■ JOB A
In the forum thread on Amiga audio mixing, which kind of mixing does the reply call the fastest for music?
■ JOB B
From the stored records listing, return the lines word for word, beginning at the line that has "Describe the element at coordinates (292, 146)" and stopping after the line that has "center [30, 374].".

05 July 2022, 19:33 | #1 |
Newbie Amiga programmer
Join Date: Jun 2012
Location: Front of my A500+
Age: 38
Posts: 372
|
8chn audio mixing: 5 to 1 (+3) vs. 4x2 to 4x1
Out of curiousity: which is supposed to be the faster approach; if one mixes 5 channel into one (and uses 3 real channels aside the mixed), or if mixes 4x2 channels to 4x1?
|
05 July 2022, 23:06 | #2 |
Registered User
Join Date: Jan 2008
Location: Warsaw/Poland
Age: 55
Posts: 1,959
|
I dont think that exist 5 to 1 mixing, i know only 4 to 1 mixing plus 3 real channels. For very easy mixing (same period, same volume) 2 to 1 is fastest, useful fo SFX. For music 4 to 1 is fastest. Anyway this is dependent too to coder knowledge and code quality.

Stored records:

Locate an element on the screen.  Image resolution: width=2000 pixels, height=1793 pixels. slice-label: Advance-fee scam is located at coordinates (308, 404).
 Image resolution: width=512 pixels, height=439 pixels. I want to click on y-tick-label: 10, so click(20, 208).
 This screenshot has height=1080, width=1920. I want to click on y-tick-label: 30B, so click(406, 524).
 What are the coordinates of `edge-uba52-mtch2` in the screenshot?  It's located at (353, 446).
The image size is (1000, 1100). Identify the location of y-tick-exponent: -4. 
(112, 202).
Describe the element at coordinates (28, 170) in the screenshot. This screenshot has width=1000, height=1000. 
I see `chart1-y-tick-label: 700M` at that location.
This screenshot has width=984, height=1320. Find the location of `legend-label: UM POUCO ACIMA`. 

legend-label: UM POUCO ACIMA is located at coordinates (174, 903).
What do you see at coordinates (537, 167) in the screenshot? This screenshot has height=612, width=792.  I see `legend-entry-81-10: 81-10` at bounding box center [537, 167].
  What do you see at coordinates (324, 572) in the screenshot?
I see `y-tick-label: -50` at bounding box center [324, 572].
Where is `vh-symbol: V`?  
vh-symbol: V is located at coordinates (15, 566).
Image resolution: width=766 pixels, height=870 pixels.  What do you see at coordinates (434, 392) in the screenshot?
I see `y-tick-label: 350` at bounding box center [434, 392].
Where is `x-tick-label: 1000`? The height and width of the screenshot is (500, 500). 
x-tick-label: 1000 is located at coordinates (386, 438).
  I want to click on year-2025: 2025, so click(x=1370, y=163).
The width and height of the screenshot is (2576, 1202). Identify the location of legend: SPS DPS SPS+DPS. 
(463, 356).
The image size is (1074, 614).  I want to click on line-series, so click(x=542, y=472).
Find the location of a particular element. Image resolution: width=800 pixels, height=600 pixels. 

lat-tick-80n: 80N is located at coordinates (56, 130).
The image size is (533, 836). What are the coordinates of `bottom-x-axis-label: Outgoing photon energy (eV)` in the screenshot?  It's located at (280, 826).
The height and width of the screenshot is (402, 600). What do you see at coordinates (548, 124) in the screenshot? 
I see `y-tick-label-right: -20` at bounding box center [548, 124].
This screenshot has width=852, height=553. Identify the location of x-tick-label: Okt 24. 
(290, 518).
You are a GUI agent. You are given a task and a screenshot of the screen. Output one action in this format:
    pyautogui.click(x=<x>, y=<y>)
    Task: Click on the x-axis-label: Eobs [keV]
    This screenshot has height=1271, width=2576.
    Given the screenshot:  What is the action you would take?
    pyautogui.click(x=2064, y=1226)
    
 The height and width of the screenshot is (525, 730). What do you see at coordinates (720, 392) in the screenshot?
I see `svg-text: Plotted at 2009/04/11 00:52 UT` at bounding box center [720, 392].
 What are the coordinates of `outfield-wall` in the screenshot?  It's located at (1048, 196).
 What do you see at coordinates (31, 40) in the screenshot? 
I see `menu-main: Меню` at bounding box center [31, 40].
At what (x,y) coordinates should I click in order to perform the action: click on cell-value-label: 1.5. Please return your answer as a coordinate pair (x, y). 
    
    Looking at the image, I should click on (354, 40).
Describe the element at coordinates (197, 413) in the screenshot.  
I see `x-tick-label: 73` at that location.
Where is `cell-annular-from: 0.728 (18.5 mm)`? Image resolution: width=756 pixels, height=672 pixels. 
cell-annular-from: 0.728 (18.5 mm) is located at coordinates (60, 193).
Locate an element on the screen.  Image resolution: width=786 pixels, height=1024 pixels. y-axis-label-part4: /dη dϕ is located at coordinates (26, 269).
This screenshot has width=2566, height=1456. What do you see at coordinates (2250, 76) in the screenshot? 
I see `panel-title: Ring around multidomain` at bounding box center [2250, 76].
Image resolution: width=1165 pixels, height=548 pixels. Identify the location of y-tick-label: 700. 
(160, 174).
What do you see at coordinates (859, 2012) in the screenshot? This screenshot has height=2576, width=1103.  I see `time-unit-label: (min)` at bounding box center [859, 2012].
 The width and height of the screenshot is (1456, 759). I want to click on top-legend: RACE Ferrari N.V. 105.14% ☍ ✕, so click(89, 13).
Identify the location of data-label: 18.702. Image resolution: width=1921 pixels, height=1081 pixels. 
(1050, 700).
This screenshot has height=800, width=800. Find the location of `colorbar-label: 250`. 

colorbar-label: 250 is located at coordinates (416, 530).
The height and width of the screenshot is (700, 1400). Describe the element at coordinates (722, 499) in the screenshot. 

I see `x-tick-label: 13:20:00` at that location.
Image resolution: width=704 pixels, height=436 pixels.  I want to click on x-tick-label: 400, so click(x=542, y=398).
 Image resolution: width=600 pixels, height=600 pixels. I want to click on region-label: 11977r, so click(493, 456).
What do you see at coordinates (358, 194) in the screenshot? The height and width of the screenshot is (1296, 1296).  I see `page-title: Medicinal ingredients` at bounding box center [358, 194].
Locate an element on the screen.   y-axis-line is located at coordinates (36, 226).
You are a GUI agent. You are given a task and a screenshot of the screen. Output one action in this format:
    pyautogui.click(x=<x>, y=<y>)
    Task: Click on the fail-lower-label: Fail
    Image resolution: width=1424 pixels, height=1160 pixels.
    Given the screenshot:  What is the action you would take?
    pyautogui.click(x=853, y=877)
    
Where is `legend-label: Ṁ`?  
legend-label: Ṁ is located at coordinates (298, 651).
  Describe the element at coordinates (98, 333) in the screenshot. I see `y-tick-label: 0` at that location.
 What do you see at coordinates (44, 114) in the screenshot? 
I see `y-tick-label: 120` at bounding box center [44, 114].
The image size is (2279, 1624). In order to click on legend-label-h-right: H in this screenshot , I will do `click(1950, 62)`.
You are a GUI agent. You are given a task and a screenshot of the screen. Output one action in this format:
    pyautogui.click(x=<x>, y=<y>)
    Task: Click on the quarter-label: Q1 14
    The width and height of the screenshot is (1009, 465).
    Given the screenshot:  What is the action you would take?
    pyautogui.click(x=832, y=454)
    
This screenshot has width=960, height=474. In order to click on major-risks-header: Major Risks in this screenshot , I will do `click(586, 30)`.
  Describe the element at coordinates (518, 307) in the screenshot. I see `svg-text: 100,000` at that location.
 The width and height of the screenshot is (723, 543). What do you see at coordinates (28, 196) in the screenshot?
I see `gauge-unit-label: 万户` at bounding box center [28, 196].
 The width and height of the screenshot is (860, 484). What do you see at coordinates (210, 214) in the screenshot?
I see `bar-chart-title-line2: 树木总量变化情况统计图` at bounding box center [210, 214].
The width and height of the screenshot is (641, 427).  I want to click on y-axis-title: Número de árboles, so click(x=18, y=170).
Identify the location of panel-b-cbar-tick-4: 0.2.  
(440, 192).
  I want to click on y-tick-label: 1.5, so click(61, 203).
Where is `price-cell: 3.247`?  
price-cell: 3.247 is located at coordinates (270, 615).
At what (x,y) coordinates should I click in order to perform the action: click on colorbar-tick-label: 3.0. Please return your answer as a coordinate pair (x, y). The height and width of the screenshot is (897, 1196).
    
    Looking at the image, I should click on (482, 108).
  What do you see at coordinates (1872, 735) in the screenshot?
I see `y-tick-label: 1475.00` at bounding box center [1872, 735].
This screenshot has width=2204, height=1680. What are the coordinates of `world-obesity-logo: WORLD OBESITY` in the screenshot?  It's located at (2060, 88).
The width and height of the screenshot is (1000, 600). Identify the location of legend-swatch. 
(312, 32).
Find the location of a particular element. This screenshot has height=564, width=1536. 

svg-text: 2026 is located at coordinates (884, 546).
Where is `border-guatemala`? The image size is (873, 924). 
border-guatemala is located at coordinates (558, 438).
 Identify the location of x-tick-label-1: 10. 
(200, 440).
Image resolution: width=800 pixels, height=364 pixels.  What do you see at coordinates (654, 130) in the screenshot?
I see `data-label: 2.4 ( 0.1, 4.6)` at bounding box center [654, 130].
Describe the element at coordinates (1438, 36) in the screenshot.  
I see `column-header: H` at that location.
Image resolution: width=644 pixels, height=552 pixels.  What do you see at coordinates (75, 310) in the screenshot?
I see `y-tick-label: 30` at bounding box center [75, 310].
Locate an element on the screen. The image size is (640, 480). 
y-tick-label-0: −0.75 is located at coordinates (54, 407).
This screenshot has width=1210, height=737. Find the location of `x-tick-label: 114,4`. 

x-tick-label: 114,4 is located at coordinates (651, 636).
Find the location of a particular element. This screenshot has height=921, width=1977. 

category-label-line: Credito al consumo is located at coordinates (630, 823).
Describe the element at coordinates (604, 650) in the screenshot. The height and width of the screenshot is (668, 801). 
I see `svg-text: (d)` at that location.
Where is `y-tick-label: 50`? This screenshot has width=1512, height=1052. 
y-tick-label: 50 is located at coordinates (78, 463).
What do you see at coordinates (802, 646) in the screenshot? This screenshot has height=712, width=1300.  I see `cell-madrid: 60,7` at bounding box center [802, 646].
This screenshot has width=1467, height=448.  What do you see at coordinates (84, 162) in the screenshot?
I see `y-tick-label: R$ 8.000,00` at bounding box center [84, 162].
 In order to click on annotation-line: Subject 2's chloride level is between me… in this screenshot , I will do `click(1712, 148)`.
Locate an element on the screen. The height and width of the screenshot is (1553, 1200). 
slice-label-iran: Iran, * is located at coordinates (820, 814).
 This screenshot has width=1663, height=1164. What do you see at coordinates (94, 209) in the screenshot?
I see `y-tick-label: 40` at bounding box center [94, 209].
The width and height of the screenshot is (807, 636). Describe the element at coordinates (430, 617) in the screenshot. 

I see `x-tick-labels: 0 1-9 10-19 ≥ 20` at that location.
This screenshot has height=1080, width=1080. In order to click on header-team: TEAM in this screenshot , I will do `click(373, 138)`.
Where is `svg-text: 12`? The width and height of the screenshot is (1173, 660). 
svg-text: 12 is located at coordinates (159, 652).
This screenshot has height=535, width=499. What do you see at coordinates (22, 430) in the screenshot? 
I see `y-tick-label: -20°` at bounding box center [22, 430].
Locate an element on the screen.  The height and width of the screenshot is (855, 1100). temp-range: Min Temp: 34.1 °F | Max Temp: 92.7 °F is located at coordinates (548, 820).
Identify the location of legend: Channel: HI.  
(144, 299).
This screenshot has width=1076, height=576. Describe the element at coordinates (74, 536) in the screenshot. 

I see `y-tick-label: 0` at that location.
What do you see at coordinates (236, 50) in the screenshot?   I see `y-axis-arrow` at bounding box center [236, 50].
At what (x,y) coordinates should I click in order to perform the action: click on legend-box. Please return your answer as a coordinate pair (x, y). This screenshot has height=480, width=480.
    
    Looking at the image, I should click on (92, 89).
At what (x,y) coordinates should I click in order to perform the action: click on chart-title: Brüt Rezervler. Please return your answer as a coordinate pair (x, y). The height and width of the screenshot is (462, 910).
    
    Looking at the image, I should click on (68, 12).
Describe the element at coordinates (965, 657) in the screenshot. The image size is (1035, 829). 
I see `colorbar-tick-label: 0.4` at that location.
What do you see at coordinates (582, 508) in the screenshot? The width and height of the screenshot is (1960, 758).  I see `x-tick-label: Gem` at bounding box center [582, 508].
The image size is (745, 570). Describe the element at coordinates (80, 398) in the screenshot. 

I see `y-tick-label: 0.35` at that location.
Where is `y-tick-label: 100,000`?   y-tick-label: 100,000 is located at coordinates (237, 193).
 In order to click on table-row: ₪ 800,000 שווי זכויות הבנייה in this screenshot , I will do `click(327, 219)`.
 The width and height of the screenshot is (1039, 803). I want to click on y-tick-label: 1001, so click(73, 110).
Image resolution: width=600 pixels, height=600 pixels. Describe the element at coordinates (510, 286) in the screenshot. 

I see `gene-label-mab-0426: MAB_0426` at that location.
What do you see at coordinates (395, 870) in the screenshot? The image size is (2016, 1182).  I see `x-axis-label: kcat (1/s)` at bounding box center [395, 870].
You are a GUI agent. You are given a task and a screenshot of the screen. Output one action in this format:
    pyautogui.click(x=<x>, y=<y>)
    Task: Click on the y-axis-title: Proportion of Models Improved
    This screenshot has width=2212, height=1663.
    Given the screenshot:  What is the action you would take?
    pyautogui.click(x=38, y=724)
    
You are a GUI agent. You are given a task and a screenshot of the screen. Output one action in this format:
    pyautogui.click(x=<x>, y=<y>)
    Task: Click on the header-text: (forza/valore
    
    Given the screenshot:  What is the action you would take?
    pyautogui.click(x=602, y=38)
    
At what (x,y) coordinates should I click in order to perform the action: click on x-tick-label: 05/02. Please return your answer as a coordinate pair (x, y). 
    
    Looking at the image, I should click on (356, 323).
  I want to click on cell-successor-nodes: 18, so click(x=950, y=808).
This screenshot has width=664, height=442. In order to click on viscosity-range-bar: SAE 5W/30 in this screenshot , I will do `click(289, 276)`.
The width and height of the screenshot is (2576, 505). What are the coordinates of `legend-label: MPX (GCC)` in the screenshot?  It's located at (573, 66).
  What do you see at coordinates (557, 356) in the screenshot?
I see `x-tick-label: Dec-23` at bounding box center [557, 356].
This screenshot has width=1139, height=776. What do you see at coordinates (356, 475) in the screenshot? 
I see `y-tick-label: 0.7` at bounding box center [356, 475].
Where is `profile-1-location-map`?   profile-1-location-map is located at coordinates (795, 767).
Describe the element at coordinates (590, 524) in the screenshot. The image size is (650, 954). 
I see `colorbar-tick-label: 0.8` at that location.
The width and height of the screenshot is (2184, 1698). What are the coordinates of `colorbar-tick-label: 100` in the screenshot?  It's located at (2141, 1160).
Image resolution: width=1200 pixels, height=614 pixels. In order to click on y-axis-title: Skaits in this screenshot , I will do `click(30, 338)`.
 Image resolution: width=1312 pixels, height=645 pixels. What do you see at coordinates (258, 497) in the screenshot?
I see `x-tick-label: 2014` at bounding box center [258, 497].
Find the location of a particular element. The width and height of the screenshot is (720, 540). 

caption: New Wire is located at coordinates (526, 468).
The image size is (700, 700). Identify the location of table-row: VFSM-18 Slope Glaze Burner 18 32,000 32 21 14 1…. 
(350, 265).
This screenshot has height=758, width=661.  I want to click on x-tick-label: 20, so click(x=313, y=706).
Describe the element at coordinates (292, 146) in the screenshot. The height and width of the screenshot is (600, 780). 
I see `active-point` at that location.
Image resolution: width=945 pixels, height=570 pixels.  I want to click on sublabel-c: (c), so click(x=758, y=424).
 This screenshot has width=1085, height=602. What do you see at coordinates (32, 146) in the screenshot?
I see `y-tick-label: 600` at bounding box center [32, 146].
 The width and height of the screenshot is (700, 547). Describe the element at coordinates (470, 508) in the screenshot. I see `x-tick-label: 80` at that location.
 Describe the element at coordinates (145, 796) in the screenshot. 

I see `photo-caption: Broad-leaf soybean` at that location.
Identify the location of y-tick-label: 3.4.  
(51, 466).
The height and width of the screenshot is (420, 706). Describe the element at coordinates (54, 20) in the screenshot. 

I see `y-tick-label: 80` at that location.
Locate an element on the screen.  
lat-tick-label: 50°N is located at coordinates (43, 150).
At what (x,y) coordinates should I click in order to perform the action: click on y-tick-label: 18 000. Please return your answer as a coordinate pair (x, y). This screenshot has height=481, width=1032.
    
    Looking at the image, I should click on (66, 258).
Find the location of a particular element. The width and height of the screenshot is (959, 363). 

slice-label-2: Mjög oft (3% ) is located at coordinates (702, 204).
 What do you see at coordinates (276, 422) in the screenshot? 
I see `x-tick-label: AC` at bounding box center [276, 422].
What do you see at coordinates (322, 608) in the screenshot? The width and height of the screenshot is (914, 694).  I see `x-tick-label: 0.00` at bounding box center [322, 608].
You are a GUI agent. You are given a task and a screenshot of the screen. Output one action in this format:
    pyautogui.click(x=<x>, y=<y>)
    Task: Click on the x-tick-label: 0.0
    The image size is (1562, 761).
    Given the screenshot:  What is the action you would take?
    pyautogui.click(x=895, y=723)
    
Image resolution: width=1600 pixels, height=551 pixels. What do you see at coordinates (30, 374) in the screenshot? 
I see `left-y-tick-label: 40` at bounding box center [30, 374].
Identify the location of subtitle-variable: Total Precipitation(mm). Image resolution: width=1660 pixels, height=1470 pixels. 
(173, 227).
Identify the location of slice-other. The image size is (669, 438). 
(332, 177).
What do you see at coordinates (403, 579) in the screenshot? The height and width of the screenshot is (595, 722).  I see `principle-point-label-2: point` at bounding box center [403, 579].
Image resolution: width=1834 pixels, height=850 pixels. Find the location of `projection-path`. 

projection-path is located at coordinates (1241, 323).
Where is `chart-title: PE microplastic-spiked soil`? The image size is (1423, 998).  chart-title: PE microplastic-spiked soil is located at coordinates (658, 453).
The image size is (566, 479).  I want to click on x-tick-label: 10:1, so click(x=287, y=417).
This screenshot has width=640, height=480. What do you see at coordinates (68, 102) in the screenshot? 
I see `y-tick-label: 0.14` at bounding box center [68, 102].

■ EXPECTED ANSWER A
4 to 1 mixing.

■ EXPECTED ANSWER B
Describe the element at coordinates (292, 146) in the screenshot. The height and width of the screenshot is (600, 780). 
I see `active-point` at that location.
Image resolution: width=945 pixels, height=570 pixels.  I want to click on sublabel-c: (c), so click(x=758, y=424).
 This screenshot has width=1085, height=602. What do you see at coordinates (32, 146) in the screenshot?
I see `y-tick-label: 600` at bounding box center [32, 146].
 The width and height of the screenshot is (700, 547). Describe the element at coordinates (470, 508) in the screenshot. I see `x-tick-label: 80` at that location.
 Describe the element at coordinates (145, 796) in the screenshot. 

I see `photo-caption: Broad-leaf soybean` at that location.
Identify the location of y-tick-label: 3.4.  
(51, 466).
The height and width of the screenshot is (420, 706). Describe the element at coordinates (54, 20) in the screenshot. 

I see `y-tick-label: 80` at that location.
Locate an element on the screen.  
lat-tick-label: 50°N is located at coordinates (43, 150).
At what (x,y) coordinates should I click in order to perform the action: click on y-tick-label: 18 000. Please return your answer as a coordinate pair (x, y). This screenshot has height=481, width=1032.
    
    Looking at the image, I should click on (66, 258).
Find the location of a particular element. The width and height of the screenshot is (959, 363). 

slice-label-2: Mjög oft (3% ) is located at coordinates (702, 204).
 What do you see at coordinates (276, 422) in the screenshot? 
I see `x-tick-label: AC` at bounding box center [276, 422].
What do you see at coordinates (322, 608) in the screenshot? The width and height of the screenshot is (914, 694).  I see `x-tick-label: 0.00` at bounding box center [322, 608].
You are a GUI agent. You are given a task and a screenshot of the screen. Output one action in this format:
    pyautogui.click(x=<x>, y=<y>)
    Task: Click on the x-tick-label: 0.0
    The image size is (1562, 761).
    Given the screenshot:  What is the action you would take?
    pyautogui.click(x=895, y=723)
    
Image resolution: width=1600 pixels, height=551 pixels. What do you see at coordinates (30, 374) in the screenshot? 
I see `left-y-tick-label: 40` at bounding box center [30, 374].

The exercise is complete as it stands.